-------- DATA TO USE
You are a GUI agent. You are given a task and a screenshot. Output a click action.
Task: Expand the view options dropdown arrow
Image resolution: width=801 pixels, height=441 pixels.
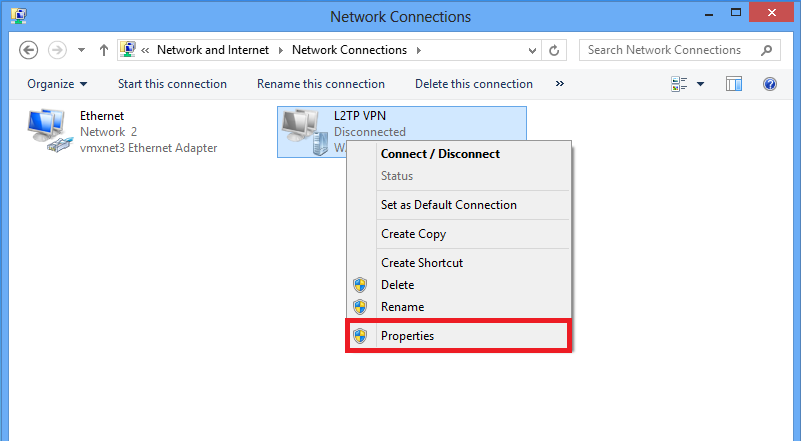point(700,84)
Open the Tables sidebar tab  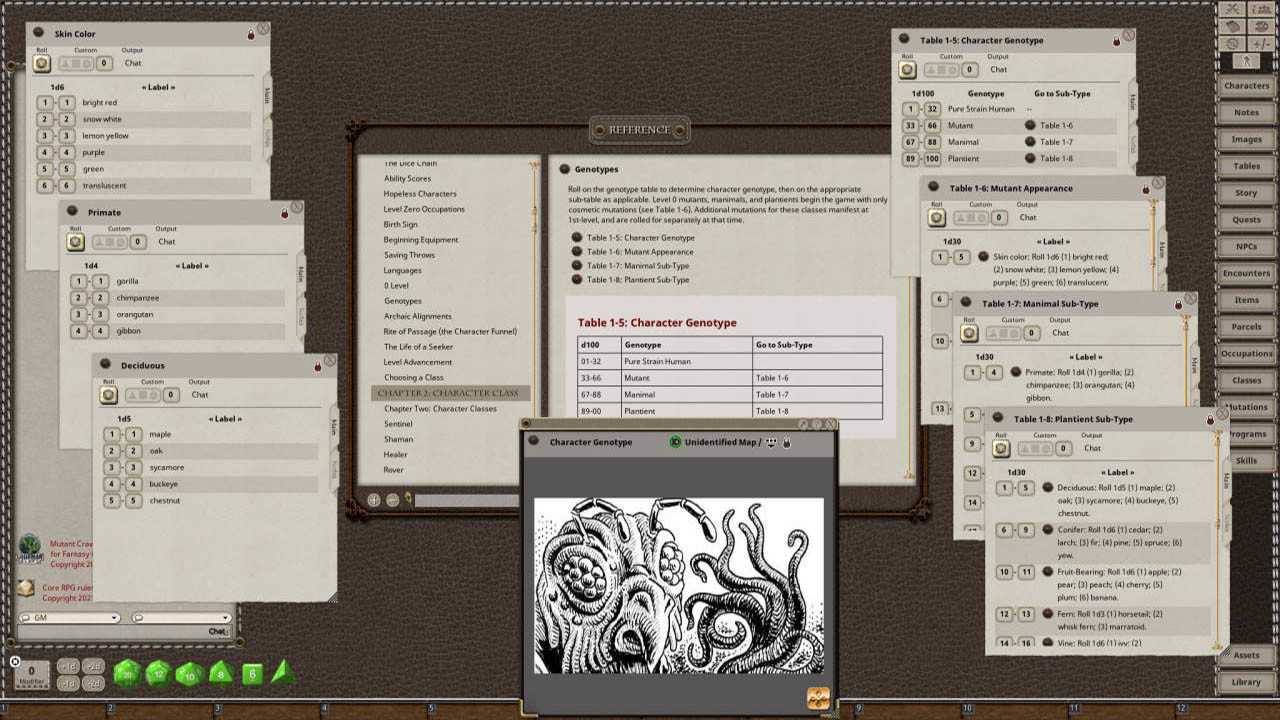[x=1246, y=166]
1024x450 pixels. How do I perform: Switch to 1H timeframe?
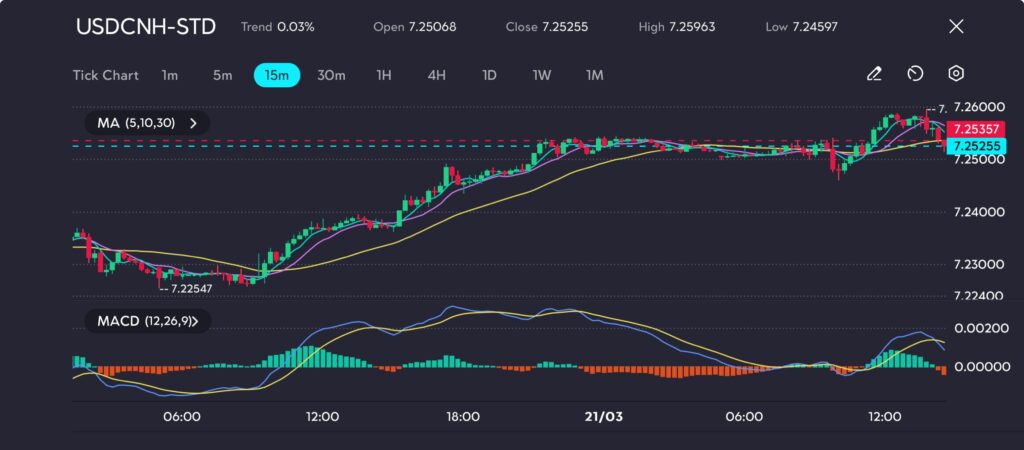tap(384, 75)
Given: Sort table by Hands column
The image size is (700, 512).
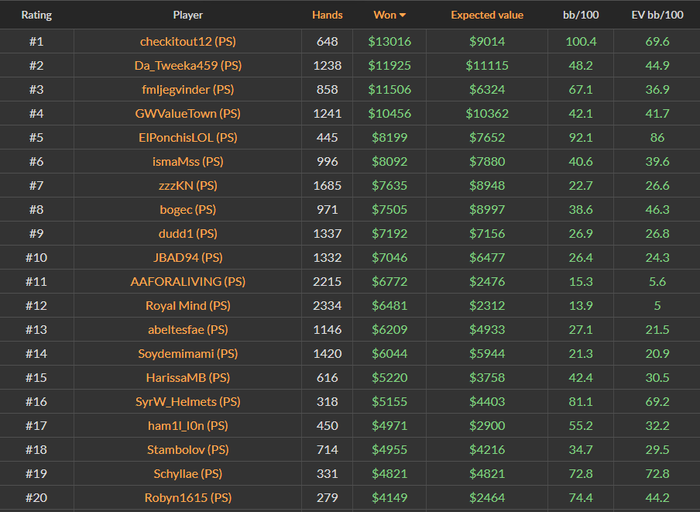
----------------
## DIRECTIVE:
Copy everything from the line containing "1024x450 pixels. How" down to the end of the items, requests included, and add 7 to every coordinate in the answers. Leave the pictures out.

## SOLUTION FOR THIS EXERCISE:
1024x450 pixels. How do I perform: Switch to 1H timeframe?
tap(391, 82)
Given: Sort table by Hands column
The image size is (700, 512).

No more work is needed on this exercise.